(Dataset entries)
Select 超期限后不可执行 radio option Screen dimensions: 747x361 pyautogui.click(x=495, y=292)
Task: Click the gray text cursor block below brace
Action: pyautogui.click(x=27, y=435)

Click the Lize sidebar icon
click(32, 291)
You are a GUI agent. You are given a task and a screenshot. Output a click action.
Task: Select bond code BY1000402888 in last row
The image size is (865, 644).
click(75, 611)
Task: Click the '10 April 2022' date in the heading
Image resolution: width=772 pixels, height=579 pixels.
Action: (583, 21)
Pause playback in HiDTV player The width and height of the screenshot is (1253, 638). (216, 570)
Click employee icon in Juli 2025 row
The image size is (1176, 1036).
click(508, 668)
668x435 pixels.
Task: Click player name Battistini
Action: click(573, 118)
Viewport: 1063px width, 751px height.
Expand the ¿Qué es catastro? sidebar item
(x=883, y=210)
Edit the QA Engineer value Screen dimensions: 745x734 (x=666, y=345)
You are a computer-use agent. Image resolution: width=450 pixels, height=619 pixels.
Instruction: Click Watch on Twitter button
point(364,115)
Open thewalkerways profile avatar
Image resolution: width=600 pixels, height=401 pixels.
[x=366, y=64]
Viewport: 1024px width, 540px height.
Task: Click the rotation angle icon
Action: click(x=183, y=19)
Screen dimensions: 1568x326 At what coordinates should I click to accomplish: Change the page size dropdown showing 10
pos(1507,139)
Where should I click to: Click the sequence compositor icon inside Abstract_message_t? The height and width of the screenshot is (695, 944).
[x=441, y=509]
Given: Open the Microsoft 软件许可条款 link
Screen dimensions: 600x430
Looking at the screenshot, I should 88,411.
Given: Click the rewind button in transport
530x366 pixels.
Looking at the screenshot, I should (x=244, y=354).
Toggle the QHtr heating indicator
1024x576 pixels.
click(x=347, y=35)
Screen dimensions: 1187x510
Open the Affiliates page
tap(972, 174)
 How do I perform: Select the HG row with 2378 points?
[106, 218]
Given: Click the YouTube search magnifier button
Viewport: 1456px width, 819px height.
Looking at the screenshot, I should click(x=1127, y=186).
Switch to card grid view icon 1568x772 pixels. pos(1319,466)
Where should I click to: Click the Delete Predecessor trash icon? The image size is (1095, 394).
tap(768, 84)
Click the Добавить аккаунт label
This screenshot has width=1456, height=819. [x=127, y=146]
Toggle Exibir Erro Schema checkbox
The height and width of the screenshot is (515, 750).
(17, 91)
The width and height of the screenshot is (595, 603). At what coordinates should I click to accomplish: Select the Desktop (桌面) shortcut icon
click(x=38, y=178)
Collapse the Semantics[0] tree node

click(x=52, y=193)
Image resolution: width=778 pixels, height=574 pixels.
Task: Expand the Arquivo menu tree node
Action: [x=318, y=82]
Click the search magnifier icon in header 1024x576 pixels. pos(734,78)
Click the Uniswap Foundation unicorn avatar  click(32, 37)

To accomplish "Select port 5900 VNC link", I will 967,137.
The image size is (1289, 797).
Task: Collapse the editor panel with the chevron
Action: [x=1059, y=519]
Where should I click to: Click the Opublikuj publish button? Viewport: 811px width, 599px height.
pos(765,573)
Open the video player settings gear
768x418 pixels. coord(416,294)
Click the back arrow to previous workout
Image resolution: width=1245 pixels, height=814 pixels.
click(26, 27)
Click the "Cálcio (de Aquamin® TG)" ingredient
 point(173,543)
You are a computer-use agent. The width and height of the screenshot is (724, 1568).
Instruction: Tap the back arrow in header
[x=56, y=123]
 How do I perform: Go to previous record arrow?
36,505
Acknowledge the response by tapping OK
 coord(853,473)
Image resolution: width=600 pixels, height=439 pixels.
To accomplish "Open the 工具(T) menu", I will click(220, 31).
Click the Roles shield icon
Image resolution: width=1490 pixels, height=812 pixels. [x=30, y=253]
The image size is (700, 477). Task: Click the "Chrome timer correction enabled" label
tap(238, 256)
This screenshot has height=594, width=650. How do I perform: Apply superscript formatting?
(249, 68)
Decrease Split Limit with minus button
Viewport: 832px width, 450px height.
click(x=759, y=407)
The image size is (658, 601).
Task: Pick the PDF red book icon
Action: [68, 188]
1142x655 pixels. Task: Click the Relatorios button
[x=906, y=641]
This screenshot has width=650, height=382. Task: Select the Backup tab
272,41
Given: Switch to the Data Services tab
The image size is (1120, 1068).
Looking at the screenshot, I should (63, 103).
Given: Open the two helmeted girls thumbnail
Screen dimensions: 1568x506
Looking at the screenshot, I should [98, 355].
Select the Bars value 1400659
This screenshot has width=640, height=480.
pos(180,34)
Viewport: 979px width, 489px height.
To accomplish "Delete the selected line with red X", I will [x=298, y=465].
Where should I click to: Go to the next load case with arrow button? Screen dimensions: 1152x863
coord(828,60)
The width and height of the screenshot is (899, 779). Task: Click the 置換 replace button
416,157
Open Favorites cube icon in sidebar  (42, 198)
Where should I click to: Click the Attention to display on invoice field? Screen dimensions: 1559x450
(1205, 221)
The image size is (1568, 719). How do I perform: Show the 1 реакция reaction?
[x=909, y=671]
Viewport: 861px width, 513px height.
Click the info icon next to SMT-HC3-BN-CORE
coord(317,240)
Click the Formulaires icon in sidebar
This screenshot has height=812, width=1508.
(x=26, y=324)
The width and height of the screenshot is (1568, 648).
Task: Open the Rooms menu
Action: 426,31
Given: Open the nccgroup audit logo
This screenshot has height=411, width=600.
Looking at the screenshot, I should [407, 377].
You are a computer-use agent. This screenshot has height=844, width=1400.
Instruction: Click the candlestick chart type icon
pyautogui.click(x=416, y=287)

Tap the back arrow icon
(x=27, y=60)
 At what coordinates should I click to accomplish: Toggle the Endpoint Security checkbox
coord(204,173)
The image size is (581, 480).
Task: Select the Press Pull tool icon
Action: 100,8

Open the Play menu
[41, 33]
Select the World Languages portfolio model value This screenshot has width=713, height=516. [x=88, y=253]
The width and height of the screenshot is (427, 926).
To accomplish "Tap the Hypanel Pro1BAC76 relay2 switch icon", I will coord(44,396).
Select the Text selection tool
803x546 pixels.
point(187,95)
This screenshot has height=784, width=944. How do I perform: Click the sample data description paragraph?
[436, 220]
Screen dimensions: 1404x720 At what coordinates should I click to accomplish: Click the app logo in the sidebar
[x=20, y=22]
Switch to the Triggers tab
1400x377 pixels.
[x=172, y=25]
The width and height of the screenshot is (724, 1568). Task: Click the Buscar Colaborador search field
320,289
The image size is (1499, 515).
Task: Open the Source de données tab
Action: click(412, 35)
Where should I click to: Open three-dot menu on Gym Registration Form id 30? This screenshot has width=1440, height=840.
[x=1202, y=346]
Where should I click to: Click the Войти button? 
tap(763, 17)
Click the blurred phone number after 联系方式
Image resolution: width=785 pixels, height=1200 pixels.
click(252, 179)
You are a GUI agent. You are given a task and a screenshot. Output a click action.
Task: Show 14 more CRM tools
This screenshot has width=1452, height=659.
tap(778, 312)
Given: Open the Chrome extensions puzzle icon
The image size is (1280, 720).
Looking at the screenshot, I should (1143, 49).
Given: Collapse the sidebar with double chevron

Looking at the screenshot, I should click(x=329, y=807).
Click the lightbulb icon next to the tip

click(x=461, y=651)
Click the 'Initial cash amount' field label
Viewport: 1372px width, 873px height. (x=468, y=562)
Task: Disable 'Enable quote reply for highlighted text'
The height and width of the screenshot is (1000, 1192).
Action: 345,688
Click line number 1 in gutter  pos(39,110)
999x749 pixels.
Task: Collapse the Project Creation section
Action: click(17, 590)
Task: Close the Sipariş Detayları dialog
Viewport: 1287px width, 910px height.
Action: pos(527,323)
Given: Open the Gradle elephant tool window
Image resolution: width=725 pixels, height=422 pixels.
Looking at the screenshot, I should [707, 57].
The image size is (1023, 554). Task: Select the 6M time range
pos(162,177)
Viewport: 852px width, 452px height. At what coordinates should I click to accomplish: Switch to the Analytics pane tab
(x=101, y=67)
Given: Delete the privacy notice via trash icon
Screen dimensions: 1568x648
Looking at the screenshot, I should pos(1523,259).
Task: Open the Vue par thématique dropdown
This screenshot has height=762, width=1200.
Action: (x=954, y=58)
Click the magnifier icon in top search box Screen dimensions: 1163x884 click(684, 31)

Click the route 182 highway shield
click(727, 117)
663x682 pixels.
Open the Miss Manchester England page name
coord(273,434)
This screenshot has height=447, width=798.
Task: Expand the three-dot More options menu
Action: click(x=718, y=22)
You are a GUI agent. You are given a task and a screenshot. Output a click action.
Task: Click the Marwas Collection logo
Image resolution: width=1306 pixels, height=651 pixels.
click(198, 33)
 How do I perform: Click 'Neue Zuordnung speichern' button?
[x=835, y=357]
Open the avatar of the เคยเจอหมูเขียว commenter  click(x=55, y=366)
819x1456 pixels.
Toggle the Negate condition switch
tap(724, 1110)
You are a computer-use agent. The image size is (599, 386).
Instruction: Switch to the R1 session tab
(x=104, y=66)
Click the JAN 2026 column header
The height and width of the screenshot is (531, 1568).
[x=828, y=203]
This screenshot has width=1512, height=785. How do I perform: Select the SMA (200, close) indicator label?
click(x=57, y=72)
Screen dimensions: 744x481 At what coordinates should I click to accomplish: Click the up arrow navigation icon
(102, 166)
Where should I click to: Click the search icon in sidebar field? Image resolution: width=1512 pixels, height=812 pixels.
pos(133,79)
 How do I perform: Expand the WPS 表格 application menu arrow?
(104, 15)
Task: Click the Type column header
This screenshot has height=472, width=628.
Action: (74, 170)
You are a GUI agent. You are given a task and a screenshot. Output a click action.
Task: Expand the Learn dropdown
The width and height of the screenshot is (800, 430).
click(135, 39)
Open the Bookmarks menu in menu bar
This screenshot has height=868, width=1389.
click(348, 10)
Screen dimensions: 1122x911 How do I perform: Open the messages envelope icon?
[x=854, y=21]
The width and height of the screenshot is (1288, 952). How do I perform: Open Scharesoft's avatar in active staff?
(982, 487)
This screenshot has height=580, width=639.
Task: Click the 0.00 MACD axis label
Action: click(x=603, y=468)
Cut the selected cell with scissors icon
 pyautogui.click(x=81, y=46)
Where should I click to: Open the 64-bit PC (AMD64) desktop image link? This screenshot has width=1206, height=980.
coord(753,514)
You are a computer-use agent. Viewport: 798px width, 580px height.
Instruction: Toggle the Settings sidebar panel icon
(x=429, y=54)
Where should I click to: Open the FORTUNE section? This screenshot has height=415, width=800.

• _About this exercise_
From the entries, copy out each line containing the word "magnifier".

• _Reply_
Given: Click the YouTube search magnifier button
Click the search magnifier icon in header 1024x576 pixels. pos(734,78)
Click the magnifier icon in top search box Screen dimensions: 1163x884 click(684, 31)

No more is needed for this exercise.